Primo Vocabolario del Bambino (PVB) is the Italian adaptation of the MacArthur-Bates Communicative Development Inventory—MB-CDI [54,55]. PVB is a parent report questionnaire developed to assess receptive and expressive language of children between 8 to 36 months. The PVB has two forms: “PVB—gesture and words” for children between 8 and 24 months, and “PVB—words and sentences” for children between 18 and 36 months. Again, we used it considering the language delay in most of our participants (no one saturated the questionnaire, receiving the maximum score in word production at baseline). We used both versions depending on the child’s age and level of language. For our purpose, we considered only the evaluation of word production. We used raw data.

Adaptive Functioning

To assess adaptive functioning, we used the Vineland Adaptive Behavior System—Second Edition (VABS-II), Survey Interview Form [56], a tool used for individuals from birth to 90 years and 11 months. VABS-II is a caregiver interview and obtains four domain scores: communication, socialization, daily living skill, and motor skills. Each domain is composed of 2/3 subscales. For our purposes we used three domains (communication, socialization, and daily living) as well as two subscales of communication domain (receptive and expressive). The VABS-II adaptive behavior composite and relative domains yield age-based standard scores (M = 100, SD = 15).
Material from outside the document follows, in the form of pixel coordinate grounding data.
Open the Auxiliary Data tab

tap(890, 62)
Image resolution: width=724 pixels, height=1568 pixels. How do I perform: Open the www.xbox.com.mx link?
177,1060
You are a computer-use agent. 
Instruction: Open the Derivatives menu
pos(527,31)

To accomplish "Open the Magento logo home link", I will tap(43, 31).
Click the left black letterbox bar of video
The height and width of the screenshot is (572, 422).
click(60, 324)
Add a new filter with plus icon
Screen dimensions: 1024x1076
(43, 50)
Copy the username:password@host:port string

Emotional and Behavioral Problems

Emotional and behavioral problems were evaluated through Child Behavior Checklist 1 ½–5 [57] and Child Behavior Checklist 6–18 [57], a widely used assessment system that comprises items ranging from 0 to 2. Item scoring is provided for several syndrome scales as well as three total scales (externalizing, internalizing, and a total problem). For our purposes, we used the three total scales as well as a syndrome scale that overlaps between the two forms (withdrawn scale). This scale is especially interesting for individuals with socio-communicative deficits [58].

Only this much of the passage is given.